(Beginning of GIVEN RECORDS)
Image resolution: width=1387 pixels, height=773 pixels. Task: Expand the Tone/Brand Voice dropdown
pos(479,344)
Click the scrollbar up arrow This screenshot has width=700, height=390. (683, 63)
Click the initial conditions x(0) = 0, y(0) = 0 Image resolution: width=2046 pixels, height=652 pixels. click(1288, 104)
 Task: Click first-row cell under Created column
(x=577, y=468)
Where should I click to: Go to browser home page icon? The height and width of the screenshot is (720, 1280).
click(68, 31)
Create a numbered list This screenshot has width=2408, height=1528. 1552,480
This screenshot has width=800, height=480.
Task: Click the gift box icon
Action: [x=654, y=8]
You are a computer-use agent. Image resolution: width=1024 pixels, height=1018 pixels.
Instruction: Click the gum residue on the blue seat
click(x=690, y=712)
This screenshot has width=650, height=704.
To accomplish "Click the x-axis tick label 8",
(End of GIVEN RECORDS)
* WORK INSTRUCTION:
Each line of the material above must be retyped exactly as written.

* OUTPUT BELOW:
Image resolution: width=1387 pixels, height=773 pixels. Task: Expand the Tone/Brand Voice dropdown
pos(479,344)
Click the scrollbar up arrow This screenshot has width=700, height=390. (683, 63)
Click the initial conditions x(0) = 0, y(0) = 0 Image resolution: width=2046 pixels, height=652 pixels. click(1288, 104)
 Task: Click first-row cell under Created column
(x=577, y=468)
Where should I click to: Go to browser home page icon? The height and width of the screenshot is (720, 1280).
click(68, 31)
Create a numbered list This screenshot has width=2408, height=1528. 1552,480
This screenshot has width=800, height=480.
Task: Click the gift box icon
Action: [x=654, y=8]
You are a computer-use agent. Image resolution: width=1024 pixels, height=1018 pixels.
Instruction: Click the gum residue on the blue seat
click(x=690, y=712)
This screenshot has width=650, height=704.
To accomplish "Click the x-axis tick label 8",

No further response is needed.